J/B a écrit :Dans le débat, il y a rarement un juste milieu entre le fanatisme des uns qui veulent exproprier et accessoirement décapiter les bourgeois et l'aveuglement des autres qui considèrent les revendications comme une atteinte à "leurs" libertés (de posséder, de s'enrichir, de travailler...)
En fait, je doute même qu'il y ait une position médiane viable.
Si, il est un positionnement intermédiaire viable. Il consiste en le fait de
faire évoluer les caractéristiques de la propriété, notamment celle des moyens de production (l'origine des revenus et des différences de revenus se situant en effet au niveau de la sphère productive). La faire évoluer de telle manière à lui conférer peu à peu une dimension plus collective (qu'elle devienne tout simplement à l'image de la production, qui, rappelons-le est le fruit d'un travail collectif généralement), une dimension plus sociétale, mais aussi plus écologique, en mettant l'accent sur l'usage (plutôt que sur la nue-propriété) et le ré-usage...
En réalité, il y a non pas un, mais une multitude de positionnements intermédiaires, loin de l'acceptation vide d'esprit critique de l'état de choses existant ou de son rejet radical. Autant de positionnements qu'il peut y avoir de degrés dans la volonté de faire évoluer la propriété (et la répartition des revenus qui en découle en grande partie).
Et il n'est nul besoin d'être utopiste (ou considéré comme tel) pour le(s) concevoir.
En effet, l'histoire mondiale de la propriété est avant tout l'histoire des propriétés,
i.e. des manières de les concevoir et de les encadrer, par la société (ou communauté) elle-même (droit coutumier) mais aussi par le pouvoir politique (cf. les limites légales au droit de propriété privée, qui sont nombreuses et qu'on oublie trop souvent pour parler de la propriété comme s'il s'agissait d'un droit absolu, et universel !). La propriété est un ensemble de droits relatifs !
Qu'il y a-t-il de commun, par exemple, entre la propriété des champs au Moyen-Age, avant le mouvement des
enclosures, et la propriété foncière au XVIIIème siècle, puis actuelle en Europe ? Qu'y a-t-il de commun entre la propriété de type romain et le droit africain de la terre ?
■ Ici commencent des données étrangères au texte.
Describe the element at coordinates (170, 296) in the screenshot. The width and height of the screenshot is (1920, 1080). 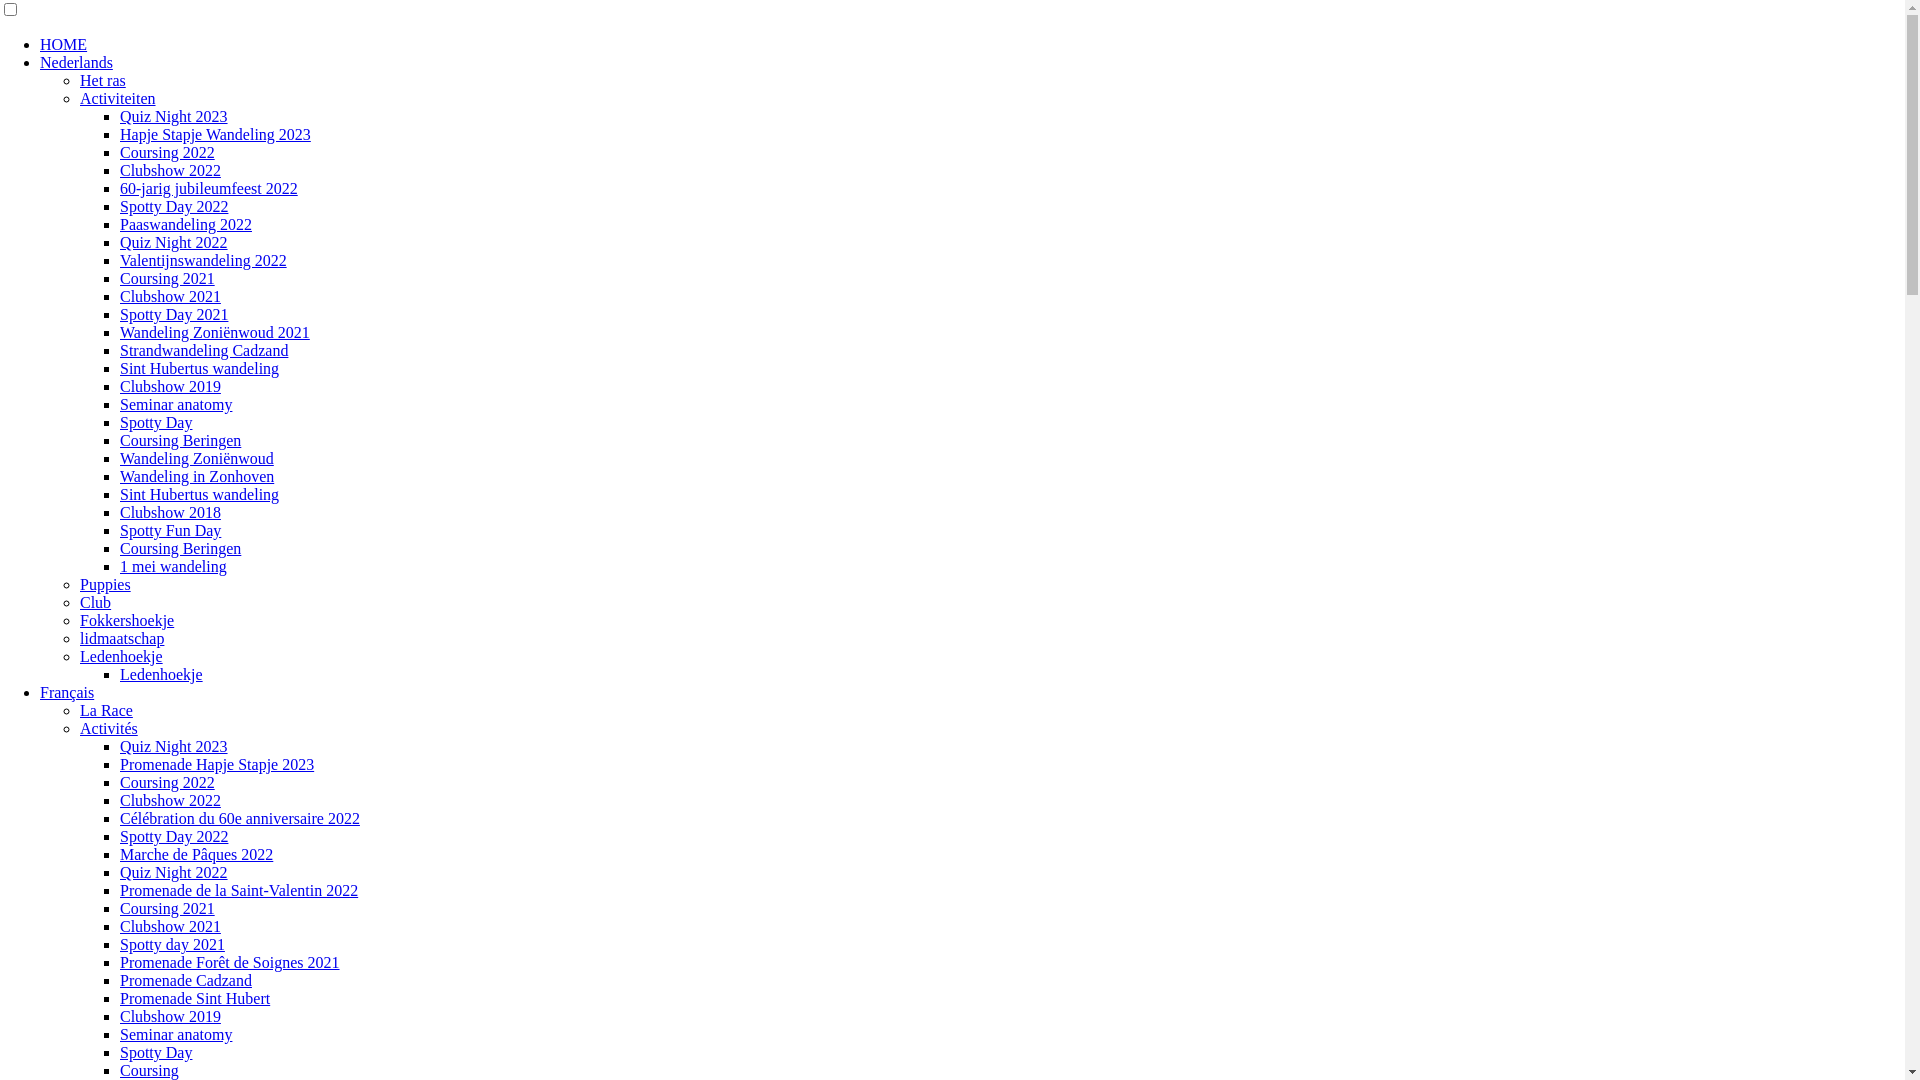
I see `'Clubshow 2021'` at that location.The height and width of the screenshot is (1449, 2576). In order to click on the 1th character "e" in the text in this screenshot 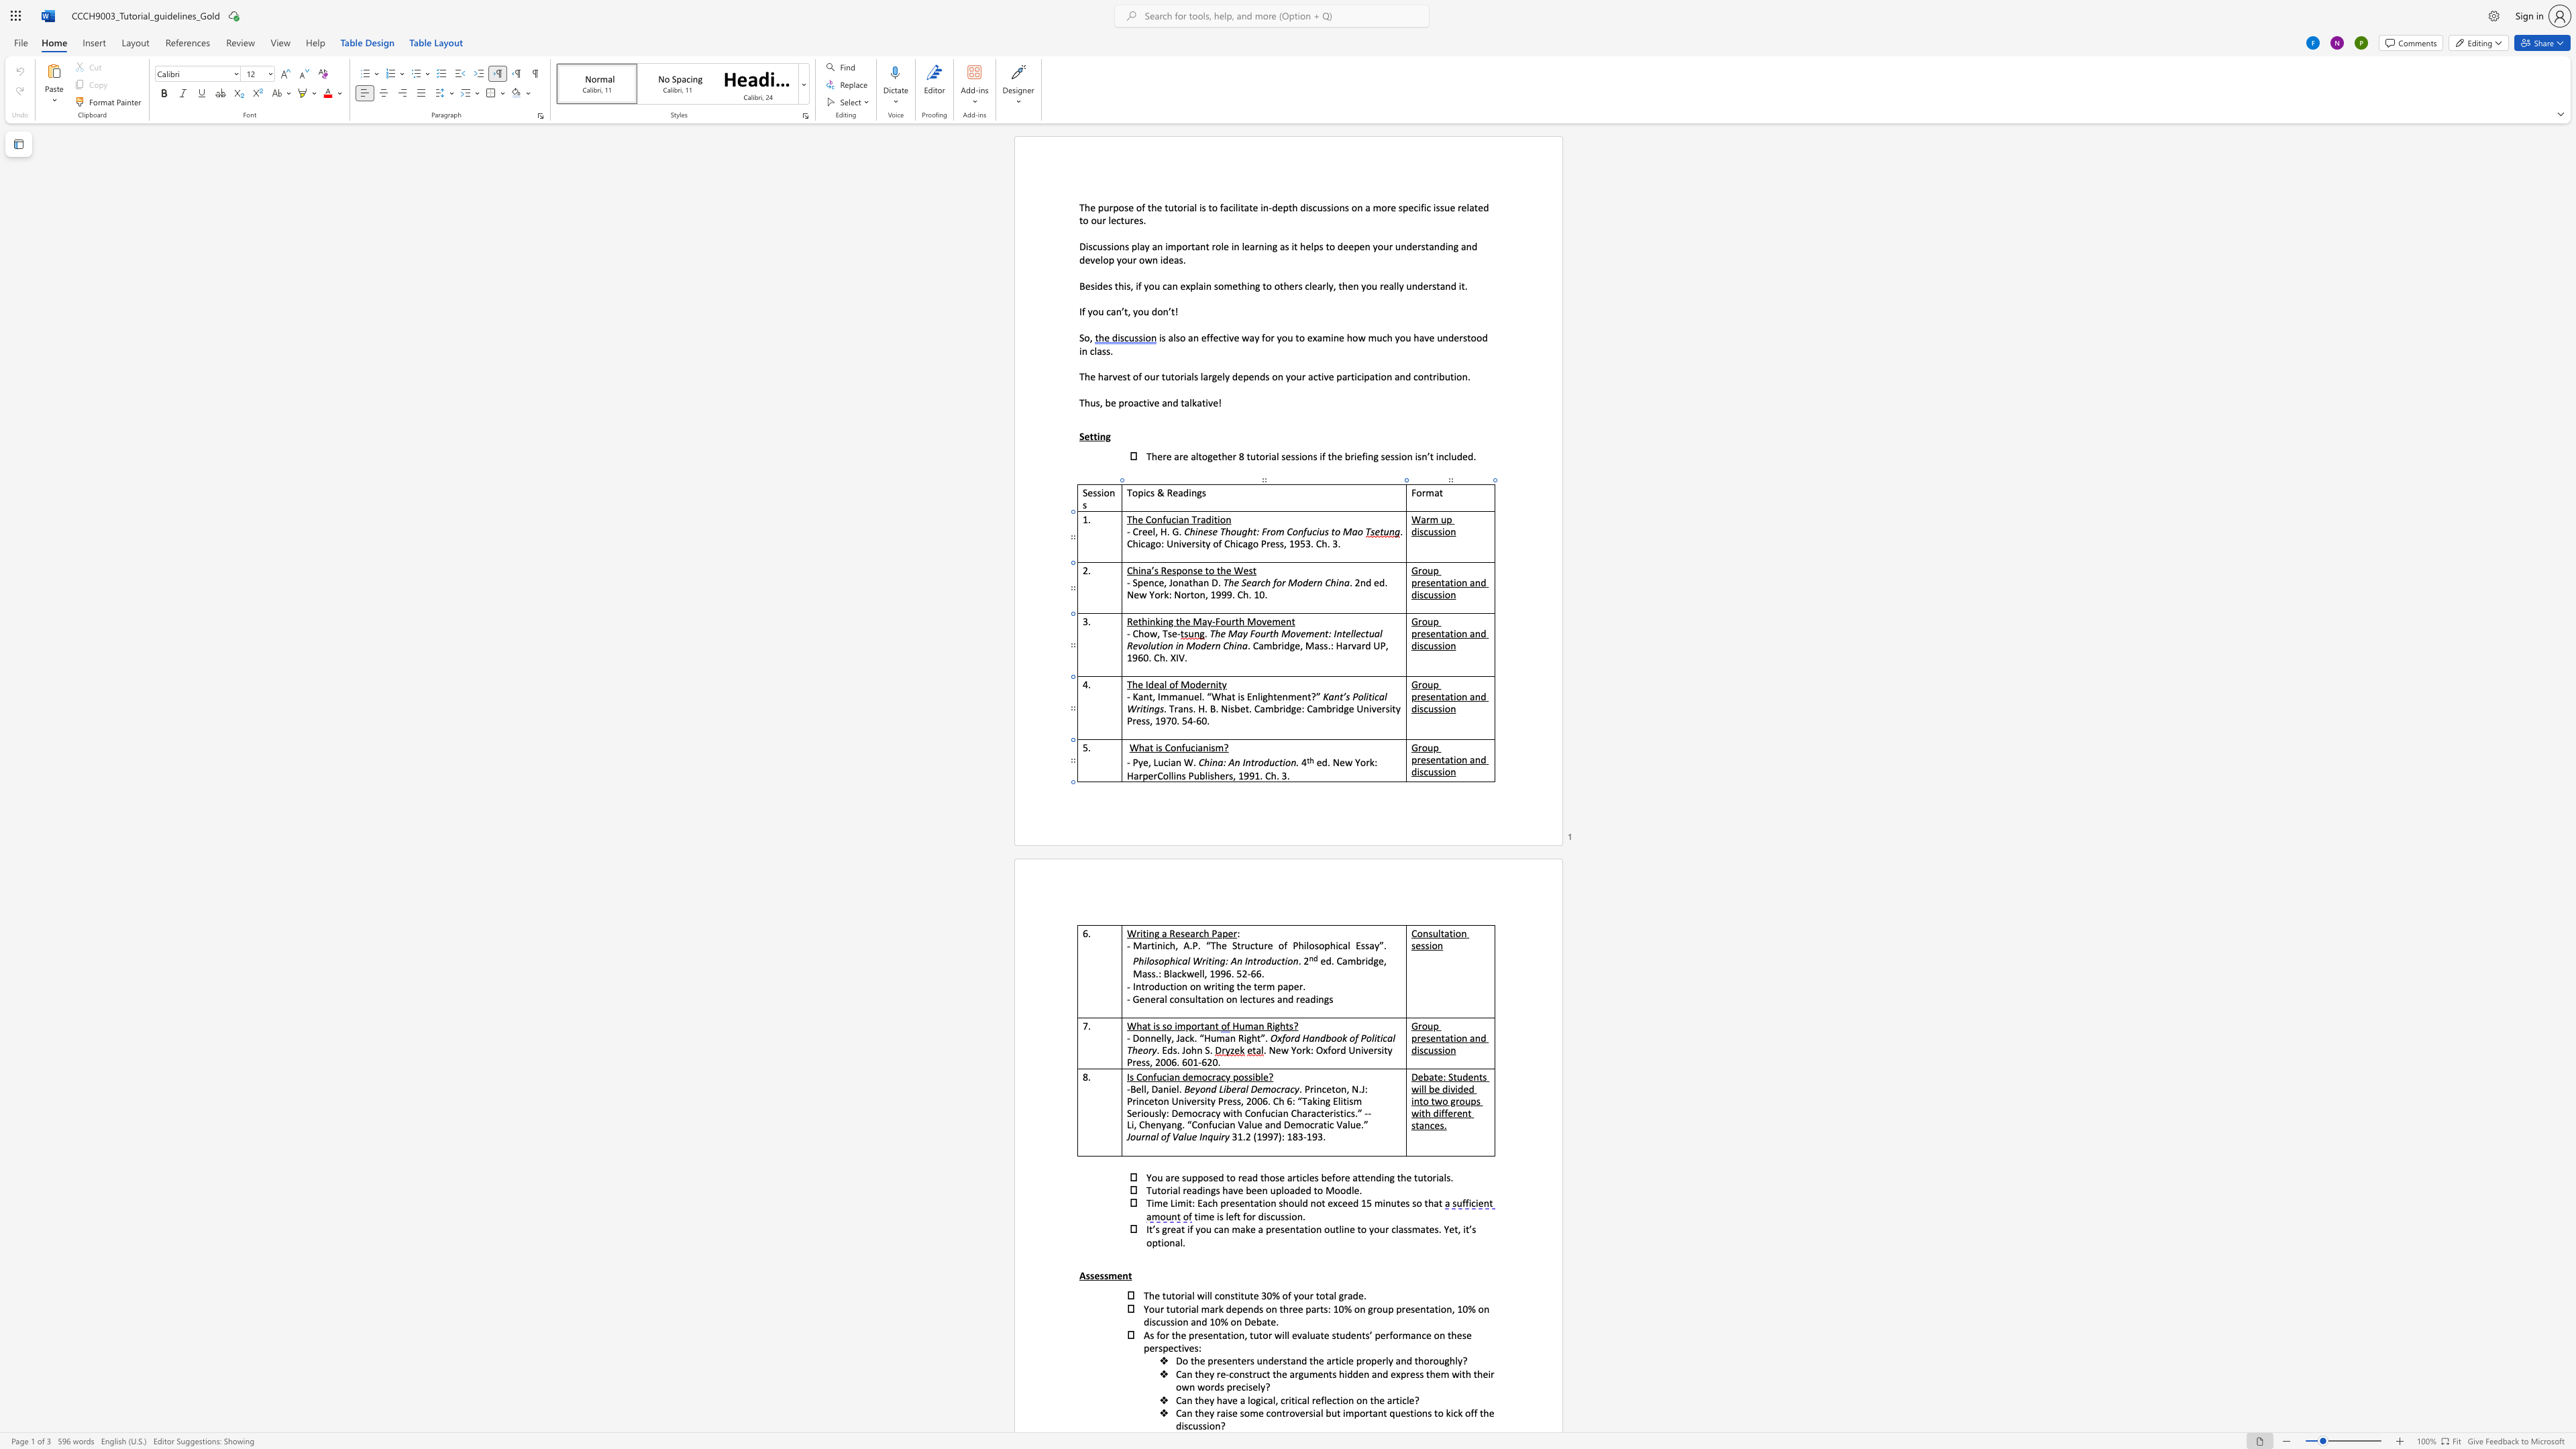, I will do `click(1149, 775)`.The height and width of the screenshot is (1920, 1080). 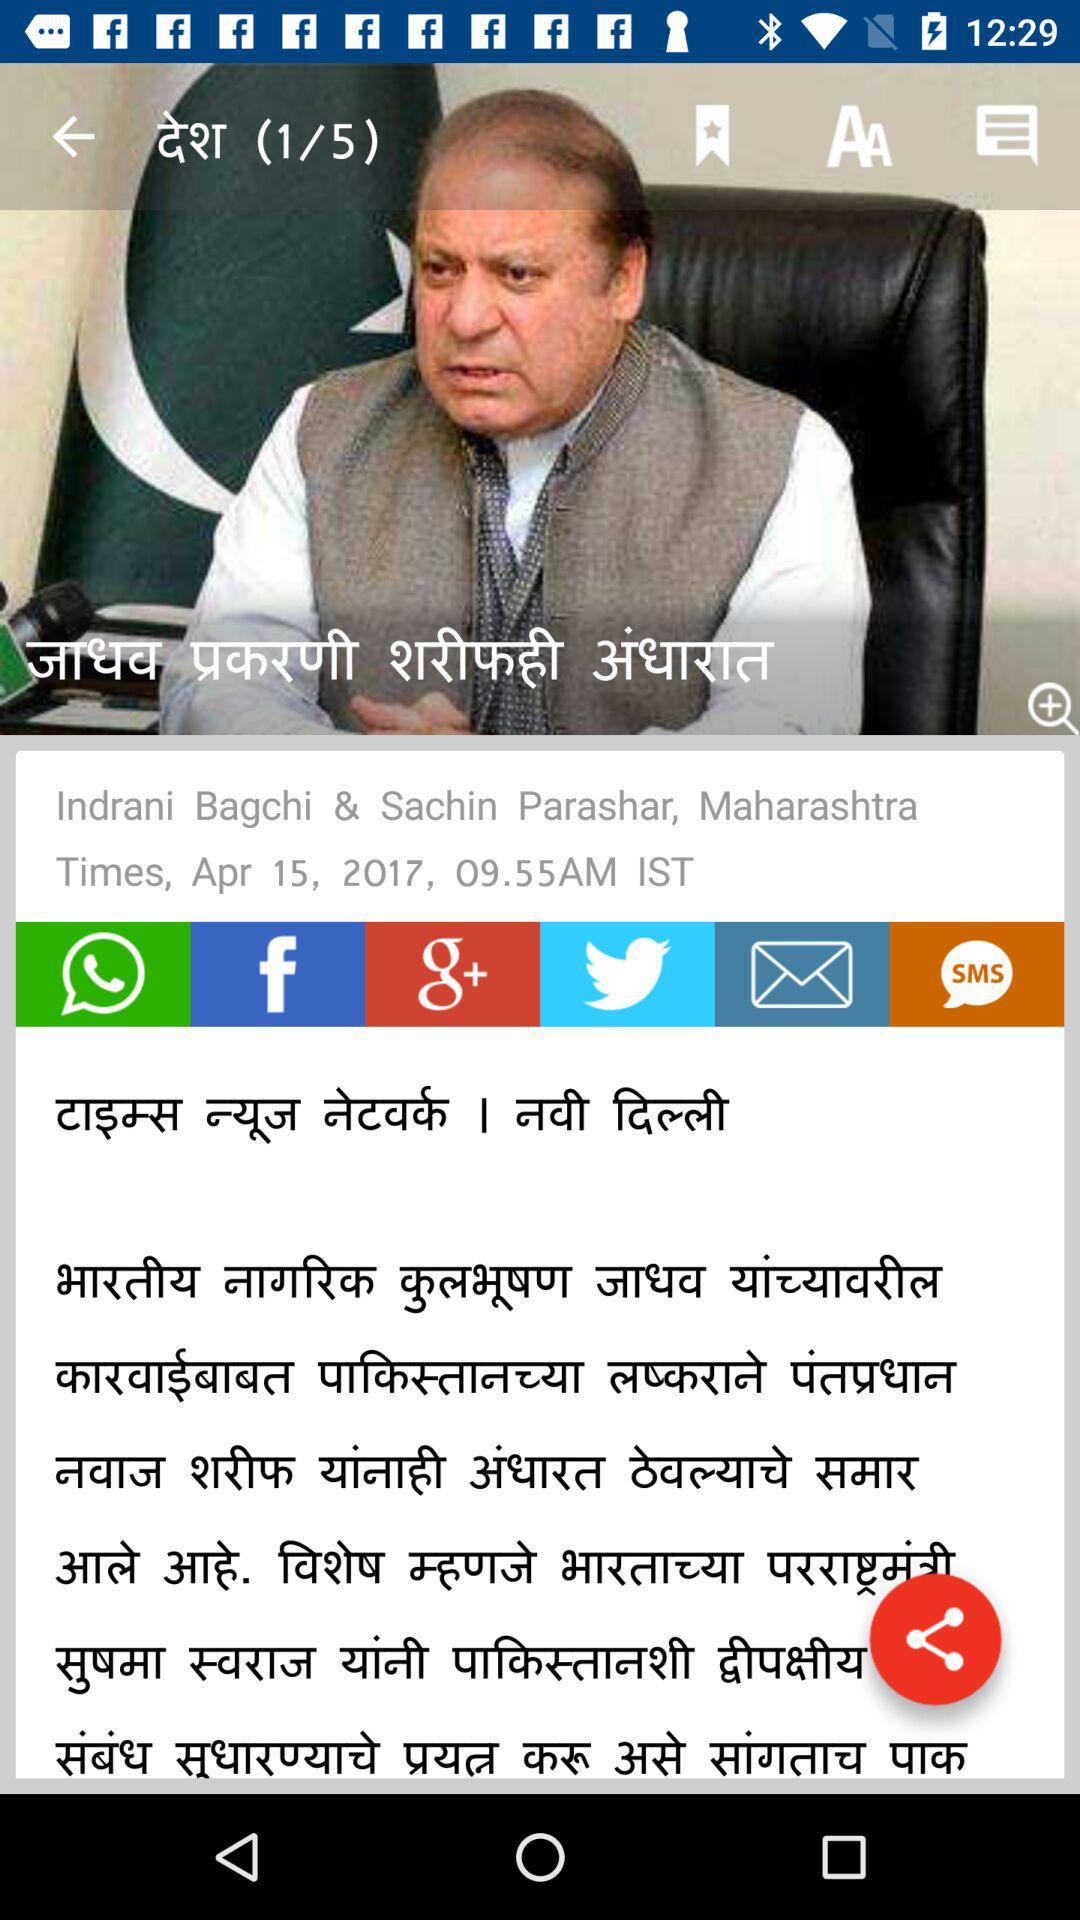 What do you see at coordinates (935, 1649) in the screenshot?
I see `get direct link button` at bounding box center [935, 1649]. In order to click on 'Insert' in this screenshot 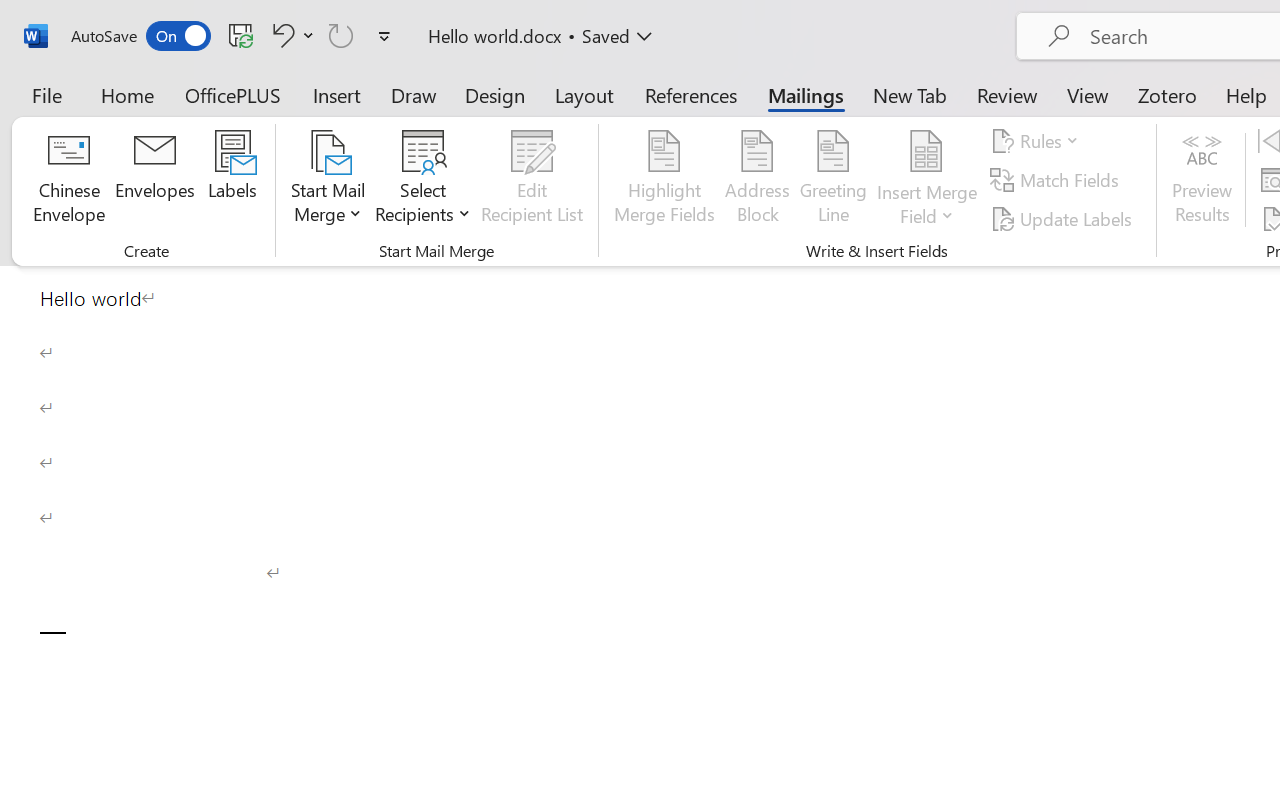, I will do `click(337, 94)`.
Ne pouvons-nous pas apprendre de notre passé ? apprendre d'autrui aussi ? nous plonger dans la diversité des conceptions de la propriété pour penser celle dont nous avons peut-être besoin aujourd'hui ? Ou sommes-nous condamnés à l'ethnocentrisme, ainsi qu'à la fausse perception que le présent est le passé et le futur (ce qui est a toujours été et sera toujours) ?
N'y a-t-il pas culturellement de la place pour la poursuite d'une évolution de
s droit
s de propriété ?
Ainsi, dans les voies intermédiaires, il ne s'agit pas de supprimer la propriété.
Il s'agit seulement de continuer le processus d'évolution et d'adaptation. De faire évoluer les caractéristiques de la propriété, pour la rendre compatible avec la société telle que nous voudrions qu'elle devienne : une société moins inégalitaire, plus reconnaissante de la nature profondément collective des productions (matérielles comme immatérielles), plus relationnelle. En quelques mots : une société, et donc une économie, plus respectueuse des êtres humains (de tous les êtres humains ; cf. la proposition de revenu universel de base)... et de notre environnement.
Pour cela, le
statu quo en matière de réflexion sur la propriété et la répartition des revenus n'est guère envisageable.